Homem em situação prisional é aprovado em concurso da PM do Maranhão e obtém direito a curso de formação por decisão judicial

A aprovação de Josivan dos Santos Nogueira, 29 anos, no concurso para o Curso de Formação de Oficiais da Polícia Militar do Maranhão (PM-MA) chamou atenção em todo o país. O motivo? Ele está atualmente em situação prisional, com histórico criminal e, ainda assim, garantiu judicialmente o direito de seguir no processo seletivo e ser convocado para a próxima etapa do certame.

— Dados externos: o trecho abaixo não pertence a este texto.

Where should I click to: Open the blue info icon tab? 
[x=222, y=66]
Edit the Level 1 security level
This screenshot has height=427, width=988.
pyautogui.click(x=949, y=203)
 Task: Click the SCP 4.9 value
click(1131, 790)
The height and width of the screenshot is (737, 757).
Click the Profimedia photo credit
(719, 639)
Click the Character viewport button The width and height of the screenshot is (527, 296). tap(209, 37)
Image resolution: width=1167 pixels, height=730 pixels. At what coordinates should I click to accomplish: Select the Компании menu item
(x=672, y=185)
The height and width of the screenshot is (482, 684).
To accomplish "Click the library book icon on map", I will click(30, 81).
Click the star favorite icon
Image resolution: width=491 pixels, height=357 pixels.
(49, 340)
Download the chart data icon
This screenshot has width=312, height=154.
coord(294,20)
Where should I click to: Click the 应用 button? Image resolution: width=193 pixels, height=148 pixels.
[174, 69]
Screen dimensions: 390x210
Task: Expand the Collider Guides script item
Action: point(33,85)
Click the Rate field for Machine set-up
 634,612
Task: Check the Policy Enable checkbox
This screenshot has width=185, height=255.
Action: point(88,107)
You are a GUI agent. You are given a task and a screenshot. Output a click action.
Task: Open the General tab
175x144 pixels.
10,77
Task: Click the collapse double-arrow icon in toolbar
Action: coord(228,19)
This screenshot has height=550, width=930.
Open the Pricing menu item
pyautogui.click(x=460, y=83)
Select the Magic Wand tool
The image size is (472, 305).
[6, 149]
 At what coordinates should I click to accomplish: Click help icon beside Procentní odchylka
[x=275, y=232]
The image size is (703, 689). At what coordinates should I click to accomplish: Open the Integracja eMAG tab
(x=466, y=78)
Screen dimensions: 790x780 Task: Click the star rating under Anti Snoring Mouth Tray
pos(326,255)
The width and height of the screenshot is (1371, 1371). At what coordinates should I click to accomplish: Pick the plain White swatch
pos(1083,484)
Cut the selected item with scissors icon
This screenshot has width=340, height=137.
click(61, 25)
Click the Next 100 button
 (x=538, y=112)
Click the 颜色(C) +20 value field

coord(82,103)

Josivan recorreu à Justiça após ter seu nome retirado da lista de candidatos classificados. Com base na política de cotas raciais, ele argumentou que possuía direito à continuidade no concurso, mesmo tendo antecedentes criminais. A 7ª Vara da Fazenda Pública da Comarca da Ilha de São Luís concedeu uma liminar favorável ao candidato, obrigando a Universidade Estadual do Maranhão (Uema), responsável pelo concurso, a reintegrá-lo à lista de convocados para o curso de formação.
A universidade, cumprindo a ordem judicial, publicou a convocação oficial de Josivan, garantindo a ele a possibilidade de se matricular no curso.
A situação, no entanto, gerou ampla repercussão tanto nas redes sociais quanto entre especialistas do meio jurídico. O caso reacendeu debates sobre os critérios de acesso às forças de segurança pública, a validade e os limites das cotas raciais em concursos públicos, além da relação entre antecedentes criminais e a aptidão moral para o exercício da função policial.
Apesar da convocação, a continuidade de Josivan no curso de formação ainda não está totalmente garantida. O processo segue sob análise judicial e pode ser alterado caso surjam novos recursos ou decisões contrárias.